Bartels et al. (1992) found that the basis of the K variant phenotype described by Rubinstein et al. (1978) was an ala539-to-thr (A539T; 177400.0005) substitution in the BCHE gene. The allele produced a 30% reduction of serum butyrylcholinesterase activity. The most common BCHE variant is the K variant. Individuals homozygous for the K variant have a normal response to succinylcholine and mivacurium (Lockridge, 2015).

Primo-Parmo et al. (1996) identified 12 silent alleles of the BCHE gene in 17 apparently unrelated patients who were selected by their increased sensitivity to succinylcholine.
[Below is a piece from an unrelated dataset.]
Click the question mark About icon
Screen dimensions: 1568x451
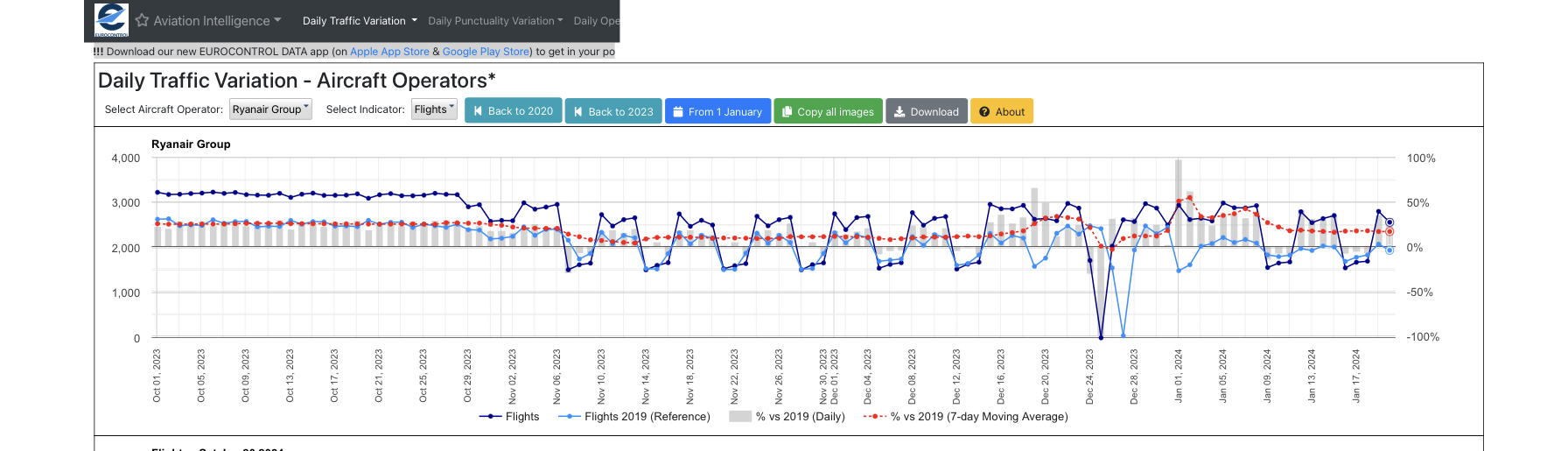click(984, 112)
All of these alleles were characterized by single-nucleotide substitutions or deletions leading to distinct changes in the structure of the enzyme molecule. Replacement of single amino acid residues resulted from 9 of the nucleotide substitutions.

Yen et al. (2003) genotyped 65 Australian patients referred after prolonged post-succinylcholine apnea and identified 52 patients with primary hypocholinesterasemia attributable to BCHE mutations. The most common genotype abnormality was compound homozygous dibucaine (177400.0001)/homozygous K variant (177400.0005), accounting for 44% of inherited BCHE deficiency. Compound heterozygosity for dibucaine and K variant was the second most frequent genotype identified; there were no cases of simple homozygosity.

History

The finding in the late 1950s that an impairment of a phase I reaction, hydrolysis of the muscle relaxant succinylcholine by butyrylcholinesterase, was inherited served as an early stimulus for the development of pharmacogenetics (Kalow, 1962). At almost the same time, Evans et al. (1960) observed that a common genetic variation in a phase II pathway of drug metabolism, N-acetylation (243400), could result in striking differences in the half-life and plasma concentrations of drugs metabolized by N-acetyltransferase. Weinshilboum (2003) reviewed the subject of inheritance and drug response beginning from these 2 historic examples. Evans and McLeod (2003) discussed pharmacogenomics more broadly, from the standpoints of drug disposition, drug targets, and side effects.